Review by Lana Muirhead

I was privileged to pop my Within the Ruins cherry with their fifth-coming album Halfway Human. Although I’m sure they’ve crossed my dark path at some point in the past, when I actually sat down and played their newest effort (multiple times), I realized what an absolutely awesome metal act they are.

Massachusetts men Tim Goergen (vocals), Paolo Galang (bass, clean vocals), Joe Cocchi (guitarist and producer), and Kevin “Drummer” McGuill (drummer, obviously) have found an invaluable chemistry that works on all levels: sonically, rhythmically, and melodically.  When I listen to an album I make notes about each song and mark the tunes that really hit me round one. I go through again when I’m just listening, and mark the ones that just rile me in whatever way.  By the end of this album, I realized I had markings all the way down my page.  I find it hard to believe there will be anything on this album that will not appeal to someone in some way, regardless of their musical inclinations.

Given that I have no basis of comparison for this album, I was not set up to hold it to any kind of standard but my own and that of the competition at this point in time in the game. It didn’t take long to realize that Within The Ruins should be bigger players.

The album is heavy throughout and gives equal time to all parties to shape, drive, and carry any particular tune.  Opener “Shape Shifter” is absolutely an album sell, combining an air of angelicism despite the devilish delivery from Goergen. There are hauntings of competing melodies, which actually end up complimenting each other rather than battling for attention. From the anthemic “Death of The Rockstar”, to the ethereal “Incomplete Harmony” to the layered “Ivory Tower”, Within The Ruins manages to show their ability to not only rock your face off, but to catch you completely off-guard by their talent to combine the different elements of the metal world to create a truly absorbing collection of songs.

I was really into “Objective Reality” which weaves an atmospheric quality among the harmonies and intersecting instrumentals. The most ‘metalcore’ of their offering, it is a bit of fresh air if ever you felt weighed down by the intensity of the remaining tunes.

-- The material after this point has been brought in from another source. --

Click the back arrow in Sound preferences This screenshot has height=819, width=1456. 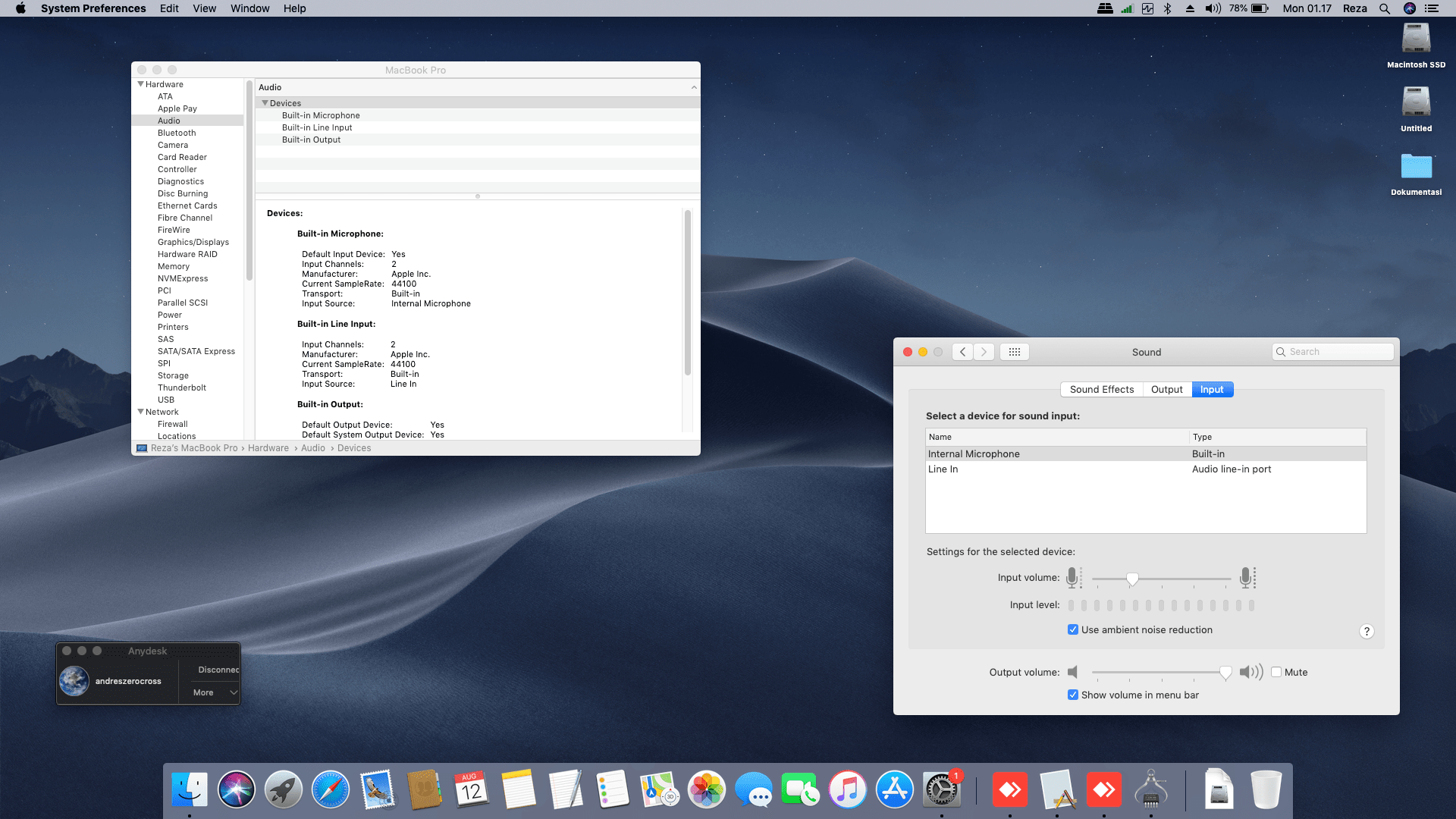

Galang really shines here as a vocalist and demonstrates the band’s flexibility in terms of genre-bending.

The album comes to a close with a 6:50 instrumental called “Ataxia IV” followed by the return of Goergen on closer “Treadstone”. The former seethes the absolute control that Galang, Cocchi and McGuill have over their drive for the big and boisterous by easing off and being close to relaxed and atmospheric at times.  By the latter, I had pegged the musical formula the band mostly emplo,ys but rocked along the road they lay out. Galang masterfully controls the ebb and flow of the record, while Cocchi surfs it with expert instincts and absolutely commanding riffs. McGuill had me thinking there were two drummers at some points, given that he was putting out so much from behind the kit. He commandeered that vessel while Georgen rallied the troops with his bellowing call.

The technicality of this album is well beyond me, as you will all know, but the mysticism and cohesion of it is not.  Halfway Human gives me hope that metal is alive and well, albeit sometimes unrecognized, and it blew up my skirt to know that Within Ruins carries the torch across the bastard board despite the odds.